And a highly lucrative addiction it has been, thanks to Fleetwood Mac’s ability to convert personal tragedy into musical alchemy. Rumours made the five members of Fleetwood Mac — the “classic” line-up — extremely rich. Estimates of the net worth of Lindsey Buckingham (guitar, vocals, production), Stevie Nicks (vocals, tambourine), Christine McVie (keyboard, vocals) and John McVie (bass) range from $45m up to $65m.

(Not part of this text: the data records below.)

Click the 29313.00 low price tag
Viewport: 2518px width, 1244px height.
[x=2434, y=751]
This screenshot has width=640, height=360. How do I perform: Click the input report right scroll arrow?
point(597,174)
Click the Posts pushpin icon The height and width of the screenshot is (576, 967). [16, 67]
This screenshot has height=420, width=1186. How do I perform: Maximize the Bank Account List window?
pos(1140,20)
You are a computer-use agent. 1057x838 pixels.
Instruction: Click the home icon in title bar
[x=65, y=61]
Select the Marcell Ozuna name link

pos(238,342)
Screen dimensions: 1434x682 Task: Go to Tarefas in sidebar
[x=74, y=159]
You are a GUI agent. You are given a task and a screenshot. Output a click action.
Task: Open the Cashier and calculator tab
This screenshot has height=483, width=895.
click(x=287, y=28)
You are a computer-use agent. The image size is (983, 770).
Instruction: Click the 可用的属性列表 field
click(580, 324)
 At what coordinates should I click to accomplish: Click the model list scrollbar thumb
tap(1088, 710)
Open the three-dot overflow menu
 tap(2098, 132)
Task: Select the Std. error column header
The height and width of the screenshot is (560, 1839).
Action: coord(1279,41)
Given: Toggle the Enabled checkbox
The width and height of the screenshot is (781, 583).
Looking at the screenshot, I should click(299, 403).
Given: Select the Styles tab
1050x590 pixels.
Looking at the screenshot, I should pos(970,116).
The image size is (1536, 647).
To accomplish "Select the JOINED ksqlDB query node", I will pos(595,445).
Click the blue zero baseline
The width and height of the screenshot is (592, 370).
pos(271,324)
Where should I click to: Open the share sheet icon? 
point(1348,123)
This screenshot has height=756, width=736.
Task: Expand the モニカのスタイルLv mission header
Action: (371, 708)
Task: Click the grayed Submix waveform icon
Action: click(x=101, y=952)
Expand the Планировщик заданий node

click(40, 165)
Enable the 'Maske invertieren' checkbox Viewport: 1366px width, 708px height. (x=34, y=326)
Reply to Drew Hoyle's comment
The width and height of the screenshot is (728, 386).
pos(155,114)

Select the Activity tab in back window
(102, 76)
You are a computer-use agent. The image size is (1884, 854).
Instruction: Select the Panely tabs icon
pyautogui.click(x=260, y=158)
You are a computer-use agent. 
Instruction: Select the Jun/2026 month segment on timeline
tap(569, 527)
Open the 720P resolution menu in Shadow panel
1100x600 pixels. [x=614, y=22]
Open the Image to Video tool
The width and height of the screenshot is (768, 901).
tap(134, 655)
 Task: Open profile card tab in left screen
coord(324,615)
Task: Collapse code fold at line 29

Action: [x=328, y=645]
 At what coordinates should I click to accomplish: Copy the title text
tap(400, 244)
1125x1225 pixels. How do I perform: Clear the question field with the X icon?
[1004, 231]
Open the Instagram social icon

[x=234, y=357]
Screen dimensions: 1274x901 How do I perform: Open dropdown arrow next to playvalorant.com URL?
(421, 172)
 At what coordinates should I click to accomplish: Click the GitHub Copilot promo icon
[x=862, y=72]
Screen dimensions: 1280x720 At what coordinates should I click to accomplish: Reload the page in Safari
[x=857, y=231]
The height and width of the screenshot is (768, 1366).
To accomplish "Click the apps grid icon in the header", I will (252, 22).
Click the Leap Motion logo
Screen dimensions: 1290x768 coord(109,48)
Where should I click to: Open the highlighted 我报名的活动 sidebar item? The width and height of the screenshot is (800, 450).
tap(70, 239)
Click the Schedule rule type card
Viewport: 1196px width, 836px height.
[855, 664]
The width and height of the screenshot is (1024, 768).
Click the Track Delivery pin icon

Estimates for Mick Fleetwood’s haul are markedly more moderate: around $9m. This is partly because he has not been as prolific a songwriter as other members: he’s the drummer, so earns more from touring than from royalties. He has also lost a fortune on bad property deals and failed restaurants, though this hasn’t deterred him from opening another, Fleetwood’s on Front St, on the Hawaiian island of Maui, where he lives (he recently separated from his third wife, Lynn). A “Mick’s Margarita” from the cocktail menu includes tequila, elderflower liqueur, fresh-pressed lime juice, agave nectar and is “capped with Mick’s Pinot Noir.”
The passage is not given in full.